[Start of Attachment]
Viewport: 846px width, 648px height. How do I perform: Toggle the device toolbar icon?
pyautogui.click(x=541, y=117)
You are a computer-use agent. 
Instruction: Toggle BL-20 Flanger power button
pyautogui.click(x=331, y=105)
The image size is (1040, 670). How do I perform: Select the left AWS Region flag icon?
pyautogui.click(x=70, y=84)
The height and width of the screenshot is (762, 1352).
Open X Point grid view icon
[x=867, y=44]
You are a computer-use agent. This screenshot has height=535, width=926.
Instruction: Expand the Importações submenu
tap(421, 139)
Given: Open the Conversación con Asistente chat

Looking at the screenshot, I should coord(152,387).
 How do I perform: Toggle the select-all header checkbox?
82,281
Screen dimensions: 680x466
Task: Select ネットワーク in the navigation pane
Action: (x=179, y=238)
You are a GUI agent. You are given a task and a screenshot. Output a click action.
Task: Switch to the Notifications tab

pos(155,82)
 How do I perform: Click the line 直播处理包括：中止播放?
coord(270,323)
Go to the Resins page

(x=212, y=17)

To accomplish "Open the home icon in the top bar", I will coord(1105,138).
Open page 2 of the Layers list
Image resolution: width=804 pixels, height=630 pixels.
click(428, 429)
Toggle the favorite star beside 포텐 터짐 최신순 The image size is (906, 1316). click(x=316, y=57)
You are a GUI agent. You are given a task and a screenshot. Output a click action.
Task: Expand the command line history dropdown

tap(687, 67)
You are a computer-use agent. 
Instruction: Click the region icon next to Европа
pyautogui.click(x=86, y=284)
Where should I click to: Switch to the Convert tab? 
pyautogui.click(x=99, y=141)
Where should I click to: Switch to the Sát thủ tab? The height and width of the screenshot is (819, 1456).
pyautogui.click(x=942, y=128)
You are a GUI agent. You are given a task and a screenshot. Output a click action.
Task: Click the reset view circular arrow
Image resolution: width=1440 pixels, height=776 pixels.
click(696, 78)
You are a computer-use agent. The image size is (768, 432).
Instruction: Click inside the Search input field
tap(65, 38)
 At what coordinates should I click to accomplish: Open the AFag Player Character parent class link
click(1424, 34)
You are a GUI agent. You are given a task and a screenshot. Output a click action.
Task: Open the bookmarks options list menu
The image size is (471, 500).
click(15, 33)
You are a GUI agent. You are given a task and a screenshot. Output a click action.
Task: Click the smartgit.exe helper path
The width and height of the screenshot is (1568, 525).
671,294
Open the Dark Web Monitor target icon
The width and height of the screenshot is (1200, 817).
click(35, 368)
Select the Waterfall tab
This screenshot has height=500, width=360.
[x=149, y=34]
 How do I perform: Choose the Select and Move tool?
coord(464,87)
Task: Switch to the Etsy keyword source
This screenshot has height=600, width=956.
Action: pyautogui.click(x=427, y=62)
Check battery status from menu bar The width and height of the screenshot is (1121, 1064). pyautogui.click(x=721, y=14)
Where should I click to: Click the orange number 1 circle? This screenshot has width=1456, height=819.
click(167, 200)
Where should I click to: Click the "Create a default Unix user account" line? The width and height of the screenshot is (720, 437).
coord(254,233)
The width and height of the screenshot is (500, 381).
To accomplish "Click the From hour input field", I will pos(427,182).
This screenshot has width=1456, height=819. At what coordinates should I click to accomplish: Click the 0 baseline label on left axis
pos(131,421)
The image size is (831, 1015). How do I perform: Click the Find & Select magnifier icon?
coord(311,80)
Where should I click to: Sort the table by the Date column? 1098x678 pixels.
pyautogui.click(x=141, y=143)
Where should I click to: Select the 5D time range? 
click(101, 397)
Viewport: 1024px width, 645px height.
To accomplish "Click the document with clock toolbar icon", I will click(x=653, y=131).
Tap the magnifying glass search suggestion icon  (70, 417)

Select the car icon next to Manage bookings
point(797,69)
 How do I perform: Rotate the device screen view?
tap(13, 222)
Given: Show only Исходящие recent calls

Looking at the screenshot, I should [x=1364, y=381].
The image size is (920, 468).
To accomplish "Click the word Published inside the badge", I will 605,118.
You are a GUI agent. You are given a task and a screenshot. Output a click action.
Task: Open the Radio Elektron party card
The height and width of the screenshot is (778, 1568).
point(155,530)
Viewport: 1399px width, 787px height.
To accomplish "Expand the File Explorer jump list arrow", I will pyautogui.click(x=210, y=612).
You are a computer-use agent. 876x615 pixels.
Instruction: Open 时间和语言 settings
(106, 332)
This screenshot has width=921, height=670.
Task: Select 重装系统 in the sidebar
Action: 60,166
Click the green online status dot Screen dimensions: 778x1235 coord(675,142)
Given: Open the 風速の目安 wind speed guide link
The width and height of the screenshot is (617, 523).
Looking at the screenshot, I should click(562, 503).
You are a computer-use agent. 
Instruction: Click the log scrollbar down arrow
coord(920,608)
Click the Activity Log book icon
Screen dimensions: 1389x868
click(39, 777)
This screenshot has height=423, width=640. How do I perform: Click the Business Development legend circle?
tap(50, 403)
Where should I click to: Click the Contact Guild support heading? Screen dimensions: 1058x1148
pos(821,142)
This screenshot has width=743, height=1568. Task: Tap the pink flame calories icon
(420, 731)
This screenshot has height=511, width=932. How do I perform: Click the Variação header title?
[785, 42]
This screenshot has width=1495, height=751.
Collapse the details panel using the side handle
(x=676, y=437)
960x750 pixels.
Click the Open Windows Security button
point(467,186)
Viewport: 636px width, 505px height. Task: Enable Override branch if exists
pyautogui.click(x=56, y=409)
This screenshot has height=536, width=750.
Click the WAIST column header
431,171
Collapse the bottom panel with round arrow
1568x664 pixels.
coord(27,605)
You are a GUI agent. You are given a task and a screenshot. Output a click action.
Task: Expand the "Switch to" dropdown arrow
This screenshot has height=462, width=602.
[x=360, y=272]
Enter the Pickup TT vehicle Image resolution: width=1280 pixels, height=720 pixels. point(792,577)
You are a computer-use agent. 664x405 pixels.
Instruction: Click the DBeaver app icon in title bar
[End of Attachment]
Exercise description = Please reply with an exact copy of the lines above, starting at the first and ending at the line that holds "Toggle the favorite".

Written answer =
Viewport: 846px width, 648px height. How do I perform: Toggle the device toolbar icon?
pyautogui.click(x=541, y=117)
You are a computer-use agent. 
Instruction: Toggle BL-20 Flanger power button
pyautogui.click(x=331, y=105)
The image size is (1040, 670). How do I perform: Select the left AWS Region flag icon?
pyautogui.click(x=70, y=84)
The height and width of the screenshot is (762, 1352).
Open X Point grid view icon
[x=867, y=44]
You are a computer-use agent. This screenshot has height=535, width=926.
Instruction: Expand the Importações submenu
tap(421, 139)
Given: Open the Conversación con Asistente chat

Looking at the screenshot, I should coord(152,387).
 How do I perform: Toggle the select-all header checkbox?
82,281
Screen dimensions: 680x466
Task: Select ネットワーク in the navigation pane
Action: (x=179, y=238)
You are a GUI agent. You are given a task and a screenshot. Output a click action.
Task: Switch to the Notifications tab

pos(155,82)
 How do I perform: Click the line 直播处理包括：中止播放?
coord(270,323)
Go to the Resins page

(x=212, y=17)

To accomplish "Open the home icon in the top bar", I will coord(1105,138).
Open page 2 of the Layers list
Image resolution: width=804 pixels, height=630 pixels.
click(428, 429)
Toggle the favorite star beside 포텐 터짐 최신순 The image size is (906, 1316). click(x=316, y=57)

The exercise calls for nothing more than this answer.